Как мы уже говорили, автор записок в 1964–1967 гг. работал в Марокко в Советском культурном центре. Он имел возможность наблюдать изменение отношений советских официальных инстанций к выходцам из России, сравнивать с тем, что видел несколькими годами раньше в Египте. А изменения были заметными.

О запретах, ограничениях контактов с русскими эмигрантами больше не говорилось. Однако о каждом случае, о содержании разговора, характере встречи рекомендовалось сообщать соответствующему сотруднику посольства. Каждый, кто работал тогда в том или ином советском заграничном учреждении, знал, кому и что «положено», а кому и что «не положено». Более того, о таких «кадровых нюансах» в советских учреждениях в Марокко, похоже, догадывались и члены русской общины.

В силу должностных обязанностей автору неоднократно доводилось сталкиваться с эмигрантами из России. Многие из них наведывались в Советский культурный центр. Обычно они приходили туда с просьбой дать им что-нибудь из новинок художественной литературы. В первую очередь просили толстые журналы — «Новый мир», «Знамя», «Неву». При этом высказывали удивительную осведомленность о том, что уже вышло или готовилось выйти в свет в Москве или Ленинграде, пишет Ю. Луконин. Получив в дар книги или журналы, они благодарили и приглашали в гости. Но тут срабатывало незримое табу: заведующий культурным центром, коим был пишущий эти строки, воспользоваться приглашением не мог, ибо не принадлежал к категории работников, кому было «положено» вступать в более тесные контакты с эмигрантами. В итоге так и не удалось поговорить запросто, по-человечески. Невидимая стена отчуждения продолжала существовать. Десятилетия взаимного непризнания и неприятия в то время не позволяли ее разрушить.

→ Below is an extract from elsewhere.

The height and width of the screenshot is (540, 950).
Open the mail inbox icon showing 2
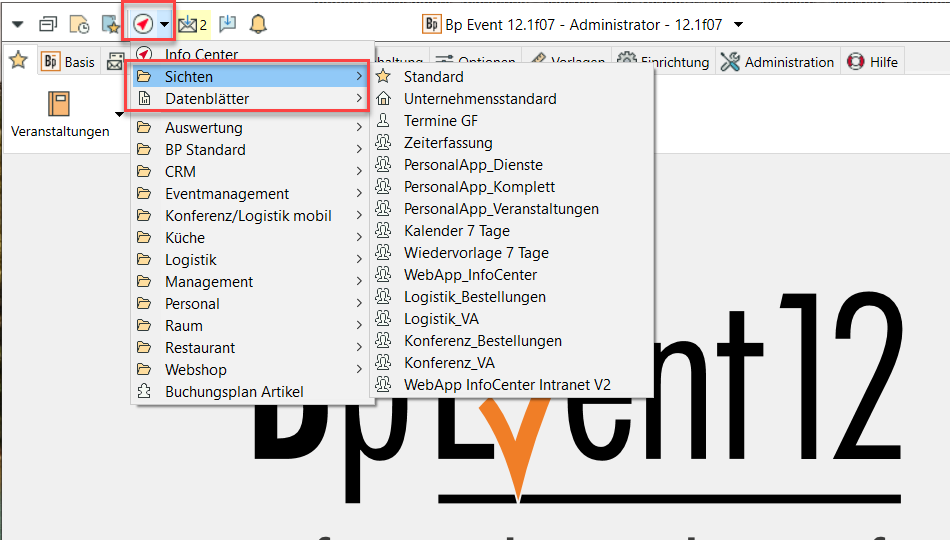(x=190, y=24)
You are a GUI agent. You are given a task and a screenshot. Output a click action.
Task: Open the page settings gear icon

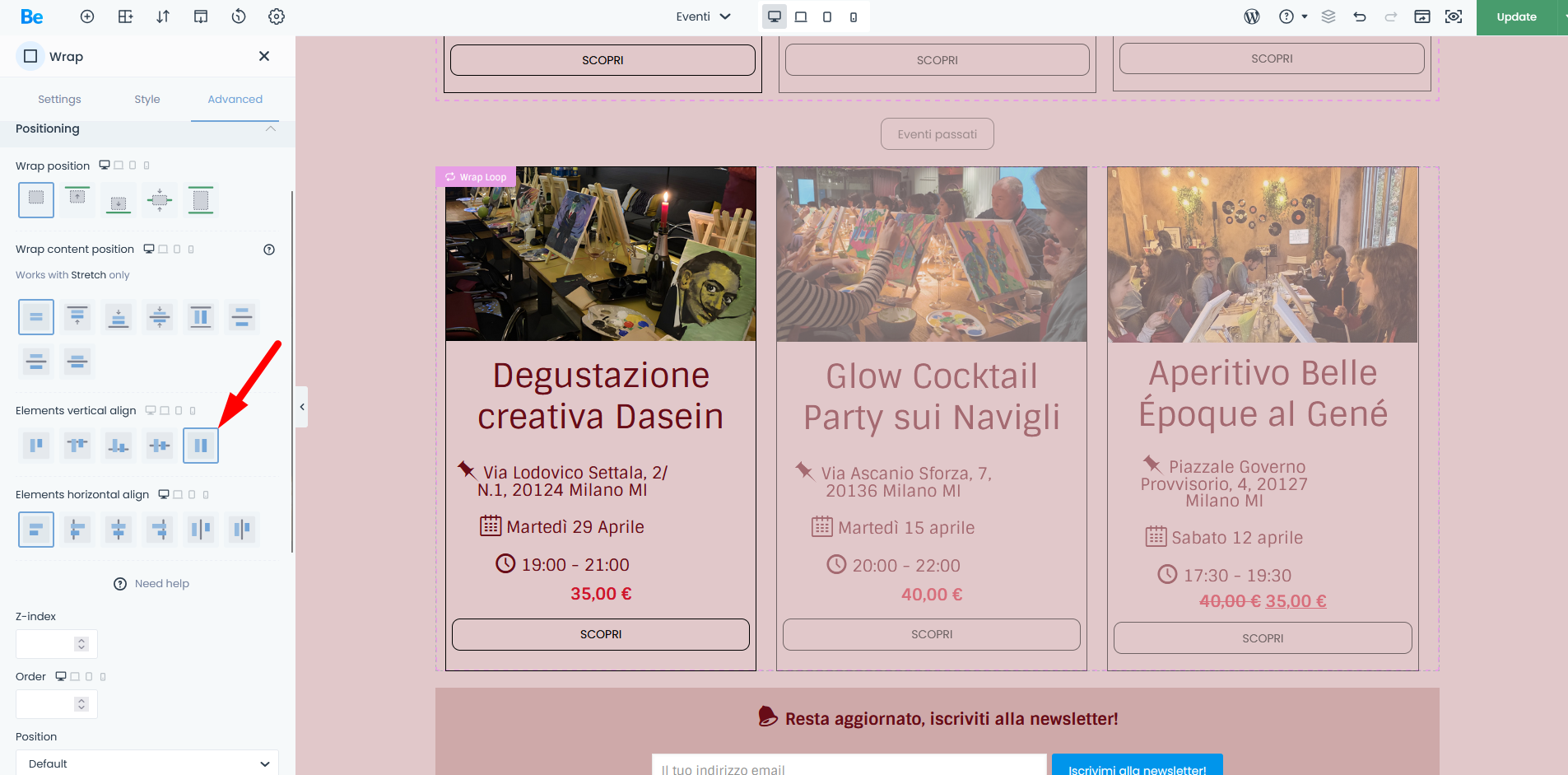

По случаю годовщины Октября посольство устраивало официальные приемы. На них приглашали и некоторых членов русской общины. Одной из наиболее колоритных фигур среди приглашенных был отец Владимир — настоятель небольшого православного храма, построенного на средства прихожан. Бывали на приемах и господа: Башкиров, владелец консервных заводов, Игнатьев (брат известного генерала), возглавлявший крупную строительную фирму, Полев, врач-офтальмолог, и другие местные русские. Советское посольство устраивало помимо основного также отдельный, как бы неофициальный, прием для эмигрантов — обычно 13 ноября.

На одном приеме присутствовал бывший штабс-капитан, воспитанник знаменитого Александровского военного училища, что на Знаменке, в самом сердце старой Москвы. Того самого училища, которое окончили в свое время Александр Куприн и Борис Зайцев. Запомнился рассказ штабс-капитана — живой, непосредственный, сдобренный множеством бытовых деталей. Женат он на француженке, дочери богатого дореволюционного домовладельца в Петрограде. В Гражданской войне не участвовал: уже в середине 1918 г. эмигрировал вместе с семьей во Францию, но жилось там трудно, особенно в пору экономических потрясений. В начале 30-х годов семья последовала примеру некоторых соотечественников, решивших перебраться из метрополии в Северную Африку. Поверили рекламе, изображавшей страны Магриба эдаким подобием земного рая, и остановили свой выбор на Марокко.